# Distance to Boomvang



## PTH (Aug 22, 2006)

We fish out of South Padre. Does anyone know how far away this floater is from SPI. If someone can give me the coordinates I will appreciate it. Im trying to see how far north we have to trailer the boat from the RGV to get closer to the rig. I read about it so much on this site and I definately want to make a trip out there. Thanks


----------



## KG2 (Nov 15, 2006)

Im not sure its something like 100 from freeport and 145 out of pt a i think....u got clyde beaudroux right in your backyard though im not sure how soon its leving though...


----------



## STxFisherman (Jan 15, 2006)

I believe that these are the coords for Boomvang....
N27 21.197 W94 36.760

The Boomvang rig is about 184 statute miles from SPI jetties....
160 mi from Packery Channel Jetties
153 mi from Port Aransas Jetties
116 mi from Freeport Jetties


----------



## shanker (Jan 15, 2006)

I thought that Boomvang was only 105 miles from Port-A, 184 miles is a LONG WAY!


----------



## SkeeterRonnie (Aug 11, 2005)

i know- its not the right rig. but you can estimate with a ruler..


----------



## SkeeterRonnie (Aug 11, 2005)

you'd be crazy not to fish Boudreaux while its still there...


----------



## Tx Grizzly (Mar 3, 2006)

Skeeter, thats a cool map...where did you get that?


----------



## Batboy0068 (Oct 10, 2006)

skeeter tell us where you got that map thats is way cool


----------



## STxFisherman (Jan 15, 2006)

It's not 180 miles from Port A....it's 153 statute miles, (133 nautical miles).


----------



## Formula4Fish (Apr 24, 2007)

Tx Grizzly and Batboy0068,

The map data comes from Shawn Vickers, aka Didjman on 2Cool. He distributes the data with the shareware version of Global Mapper, the program that is used to display the data.

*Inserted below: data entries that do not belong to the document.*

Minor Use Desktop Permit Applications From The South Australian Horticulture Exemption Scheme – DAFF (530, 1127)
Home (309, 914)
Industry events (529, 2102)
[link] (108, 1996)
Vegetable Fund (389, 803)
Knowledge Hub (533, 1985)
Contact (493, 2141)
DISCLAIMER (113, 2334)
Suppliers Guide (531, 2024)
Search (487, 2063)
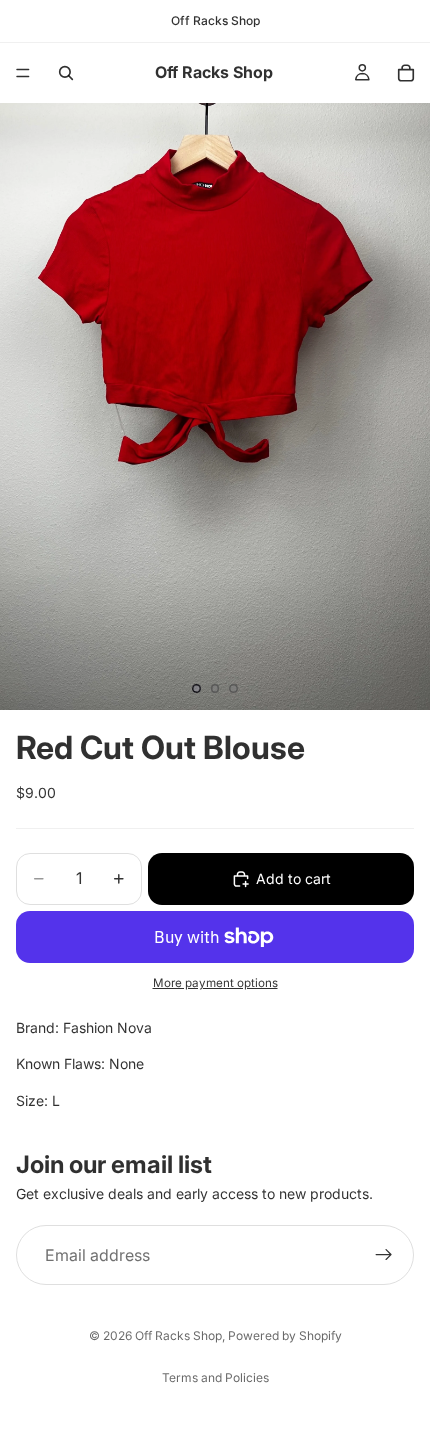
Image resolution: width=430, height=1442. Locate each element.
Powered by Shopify (285, 1335)
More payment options (215, 983)
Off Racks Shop (178, 1335)
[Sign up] (384, 1255)
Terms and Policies (215, 1377)
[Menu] (23, 73)
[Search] (66, 73)
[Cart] (406, 73)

The data can be obtained at http://www.kivaconsulting.com/fishing_maps.htm

Global Mapper can be obtained at http://www.globalmapper.com/


----------



## PTH (Aug 22, 2006)

*2cool is too cool*

First of all, I would like to welcome Knot Gillty to 2cool. He joined last night and he is totally blown away by the generousity of the members. I thank you guys for sharing your information with me. It is exactly what I told Knot Gillty that he would find on this site. Skeeter, that is definately an awesome presentation. Thanks for taking the time. I really appreciate it.


----------



## SkeeterRonnie (Aug 11, 2005)

LOL!! in all due respect.. I just right clicked on that map one day and copied it...


----------